WHAT IS NEEDED:
Drop the pictures and repeat exactly from the "Viewport: 800px width, 428px" line down to the last line of the entries below.

Items from a dataset
○ ○ ○ ○ ○ ○ ○

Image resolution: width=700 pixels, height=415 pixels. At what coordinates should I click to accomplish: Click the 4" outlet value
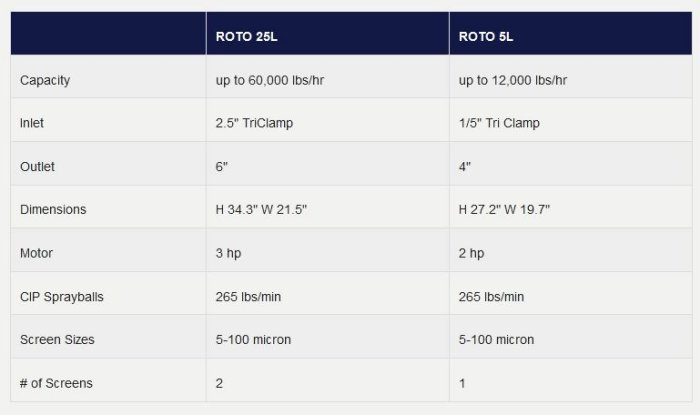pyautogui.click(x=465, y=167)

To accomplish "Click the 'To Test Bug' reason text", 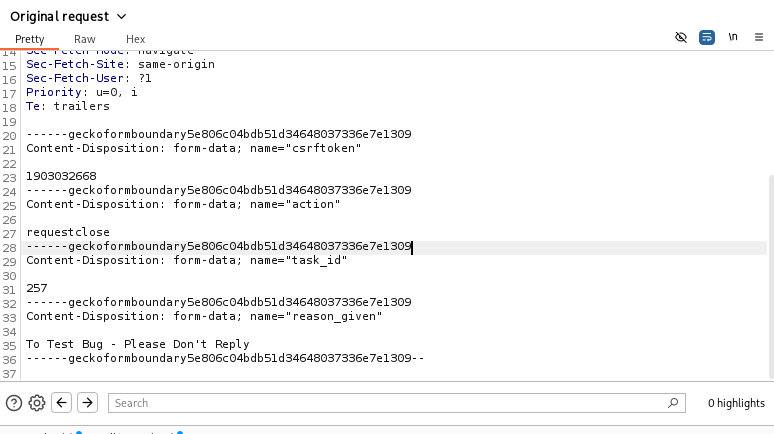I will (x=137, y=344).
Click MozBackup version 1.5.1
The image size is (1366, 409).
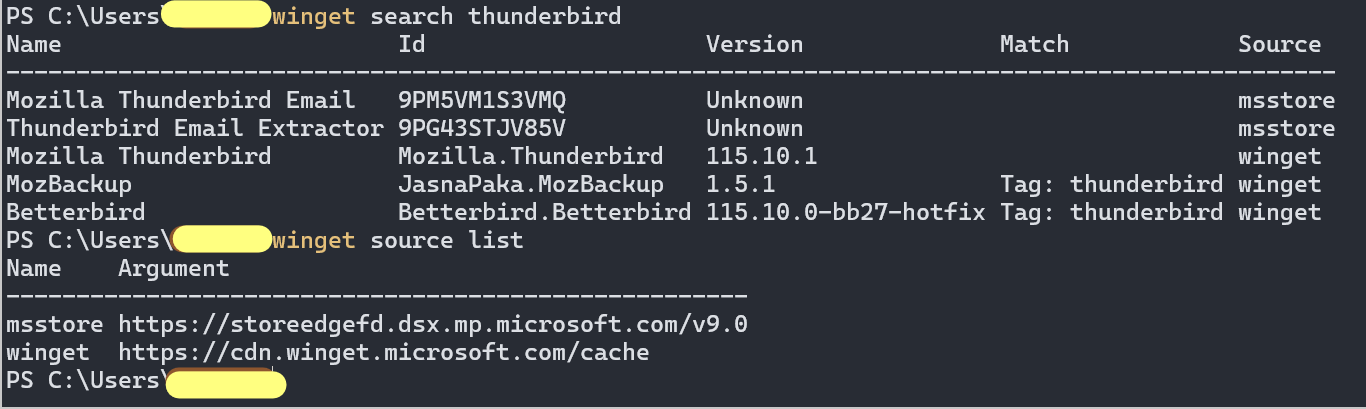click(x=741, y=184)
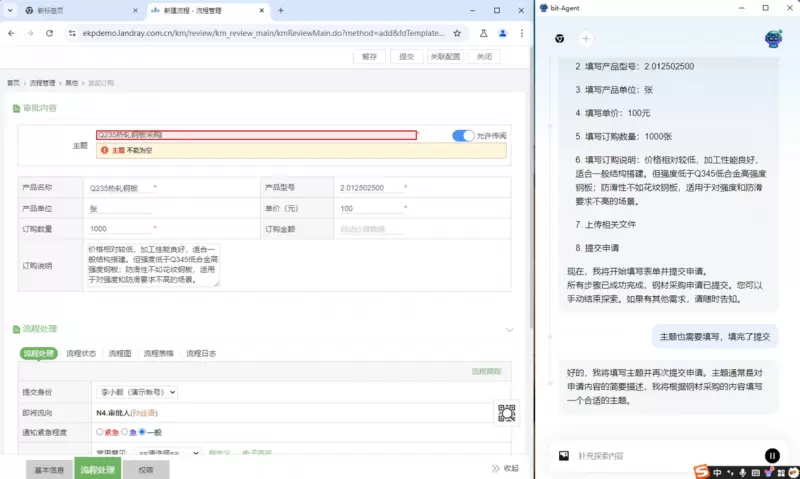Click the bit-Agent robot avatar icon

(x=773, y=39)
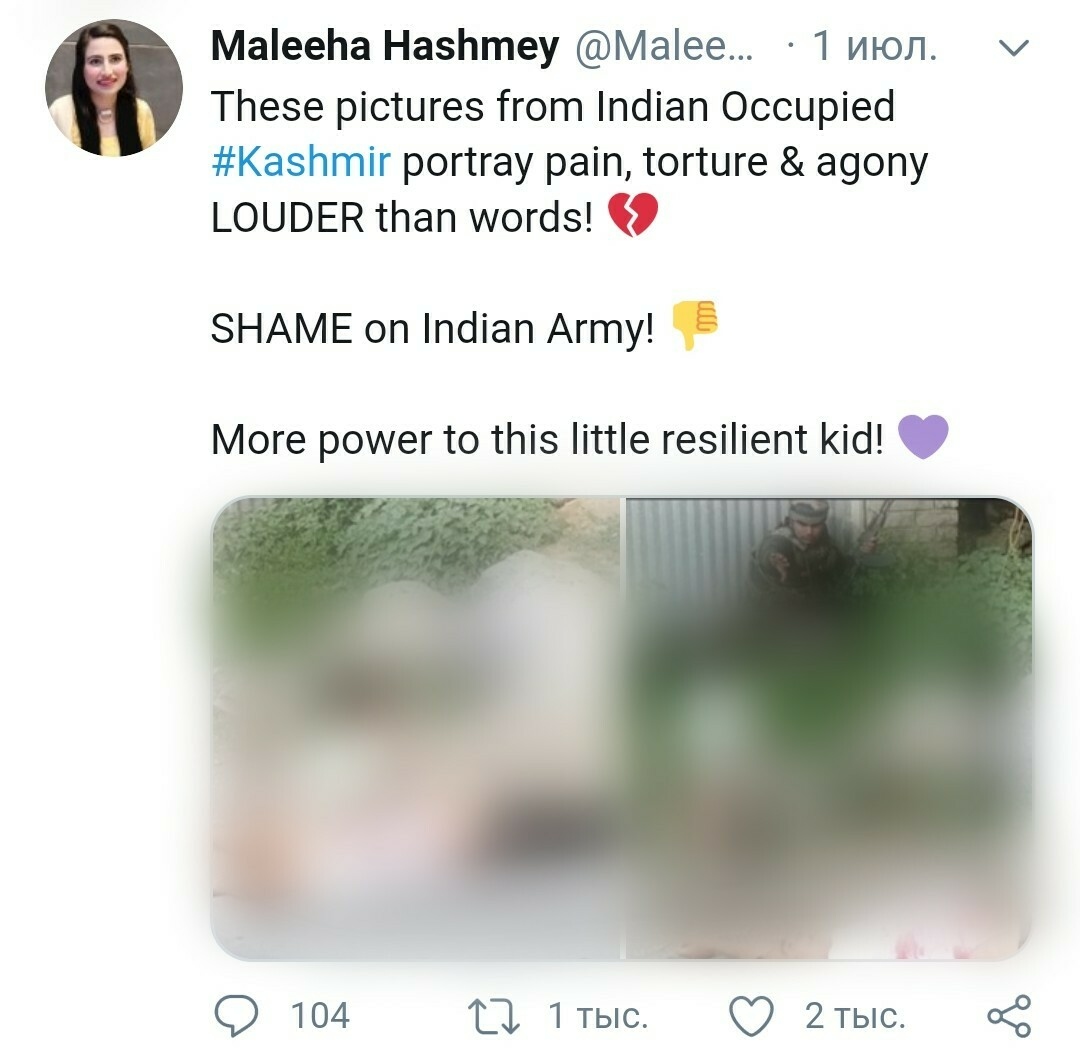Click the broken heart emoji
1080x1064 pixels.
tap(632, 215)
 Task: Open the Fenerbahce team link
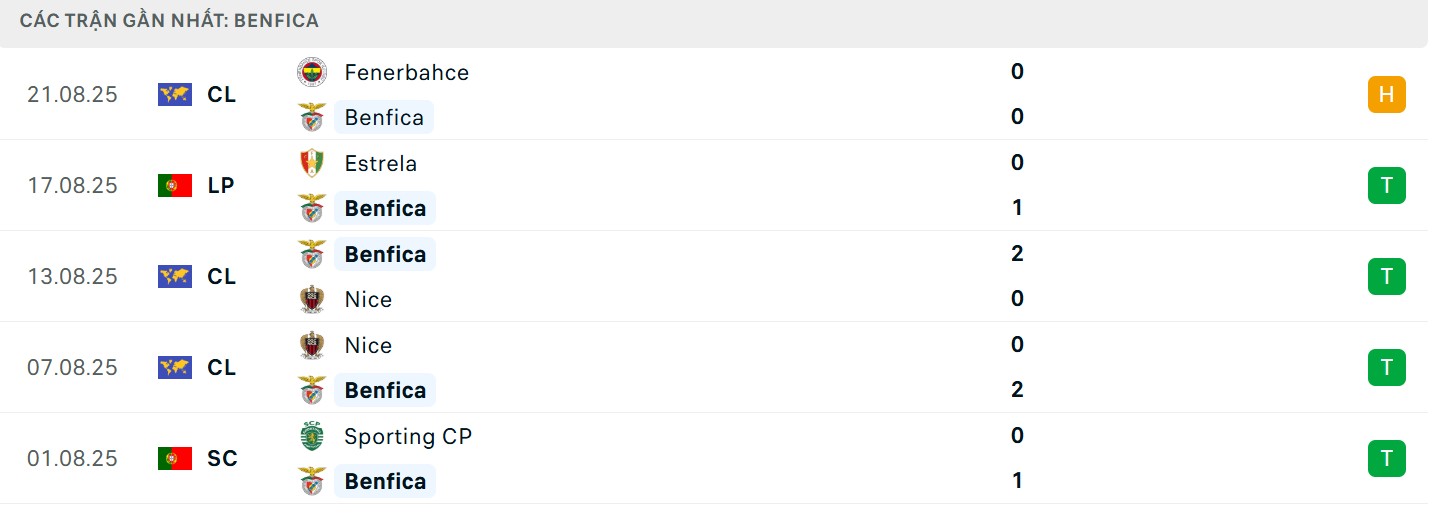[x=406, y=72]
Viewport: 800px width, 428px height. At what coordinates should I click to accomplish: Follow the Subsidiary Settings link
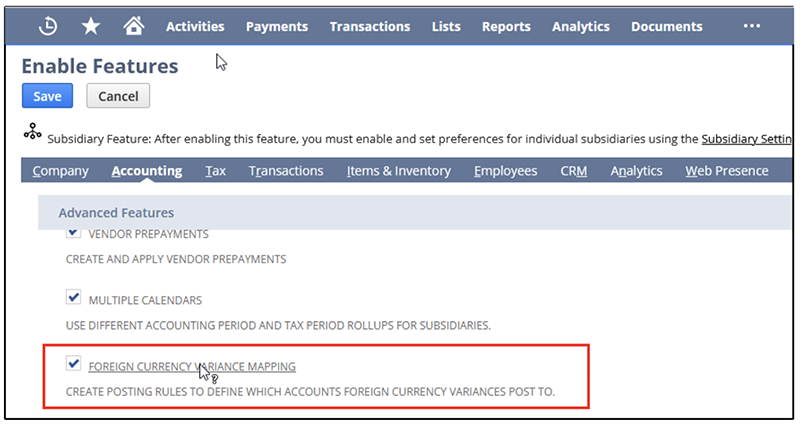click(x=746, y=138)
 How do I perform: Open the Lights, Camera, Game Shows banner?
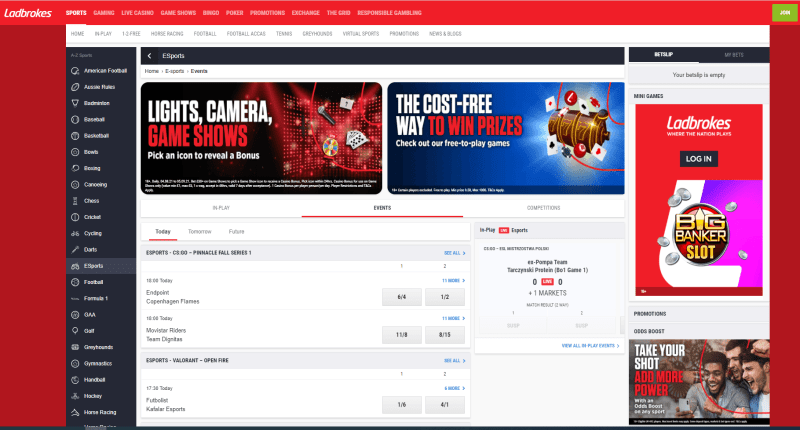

○ ○ ○ ○ ○ ○ ○

FINAL ANSWER:
Viewport: 800px width, 428px height. At what coordinates should I click to accomplish: Follow the Subsidiary Settings link
click(x=746, y=138)
 How do I perform: Open the Lights, Camera, Game Shows banner?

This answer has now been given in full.